Penso que esta é a explicação para o facto de a associação de Jesus com cobradores de impostos ímpios ser ofensiva. Como a minha proposta não é aquilo de que a maioria dos leitores estará à espera, vou repeti-la brevemente. Os Evangelhos afirmam que Jesus foi criticado por se associar a cobradores de impostos, que eram considerados «ímpios» - pessoas que transgrediam sistemática e habitualmente a Lei. A maioria dos intérpretes do Novo Testamento presume que a

história de Zaqueu, apresentada em Lucas, revela o objetivo de Jesus: ele queria que os cobradores de impostos se arrependessem, restituíssem aquilo que tinham roubado, acrescentassem um pagamento de 20 por cento como multa e abandonassem a sua prática desonesta. Eu sugeri que isto não é correto. Primeiro, apenas Lucas apresenta Jesus como um reformador. Segundo, ninguém teria discordado se Jesus tivesse convencido os cobradores de impostos a abandonar o grupo dos ímpios: os outros teriam sido todos beneficiados com isso. Se ele tivesse sido um reformador de cobradores de impostos desonestos bem sucedido não teria sido alvo de crítica. Mas, de facto, ele era criticado por causa da sua associação com cobradores de impostos. Isto é difícil de explicar e eu apresentei uma hipótese de explicação para a crítica de que Jesus foi alvo: ele anunciou aos cobradores de impostos que Deus os amava e disse às outras pessoas que os cobradores de impostos entrariam no Reino de Deus antes das pessoas justas.
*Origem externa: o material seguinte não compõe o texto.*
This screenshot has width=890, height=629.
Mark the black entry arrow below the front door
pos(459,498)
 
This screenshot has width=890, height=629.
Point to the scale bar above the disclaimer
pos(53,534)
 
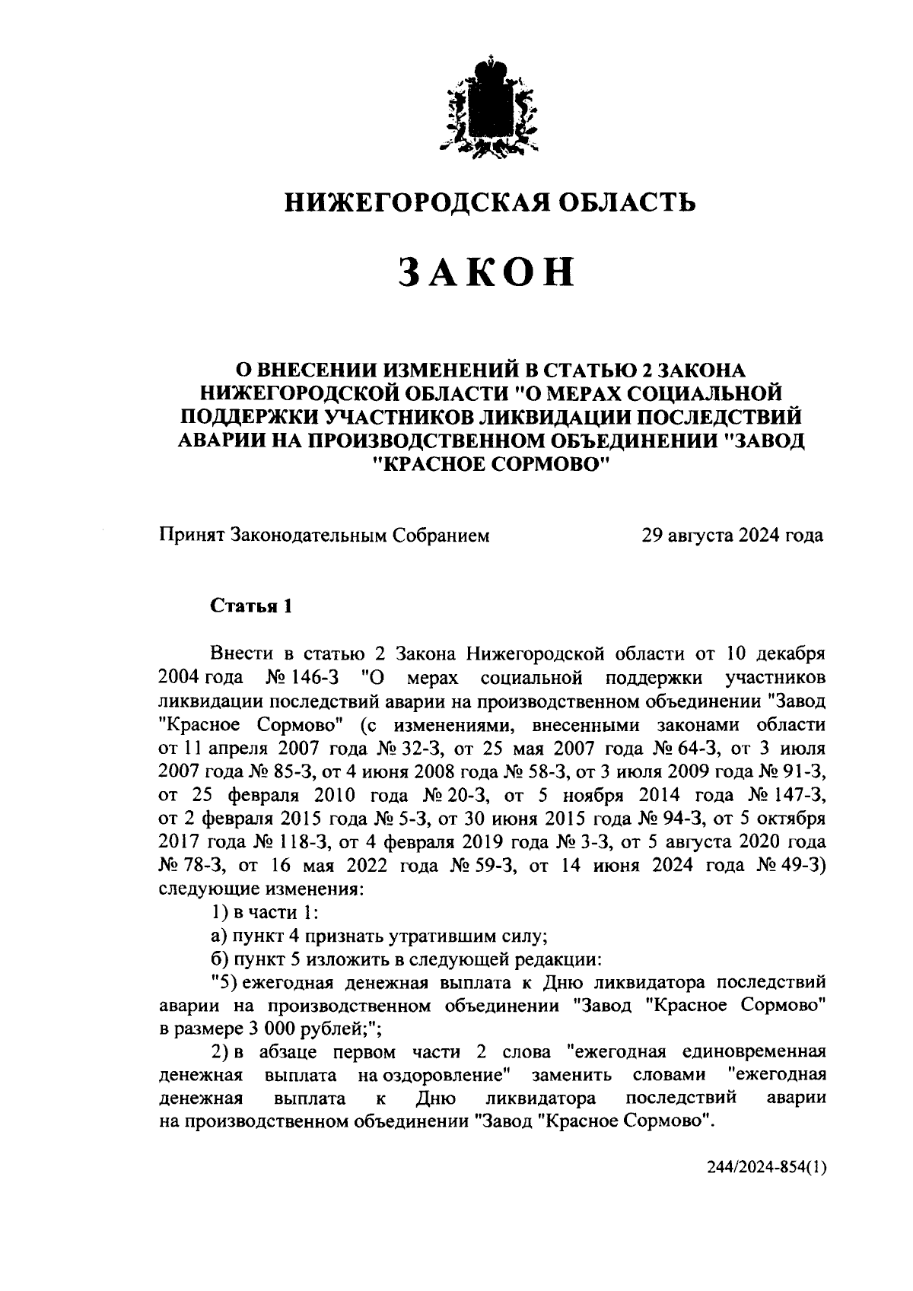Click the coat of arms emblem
[x=487, y=107]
Isto é, ele parece ter dito, de facto, que, se eles o aceitassem a ele e à sua mensagem, Deus os incluiria no Reino - apesar de não se terem arrependido e emendado, tal como a Lei exigia (restituição, 20 por cento de multa, sacrifício de reparação). Isto teria sido ofensivo sob dois aspetos: Jesus não tentou fazer valer os mandamentos da Lei judaica que estipulam como uma pessoa se transforma de ímpia em justa; Jesus considerava-se a si próprio como alguém que tinha o direito de dizer quem entraria no Reino.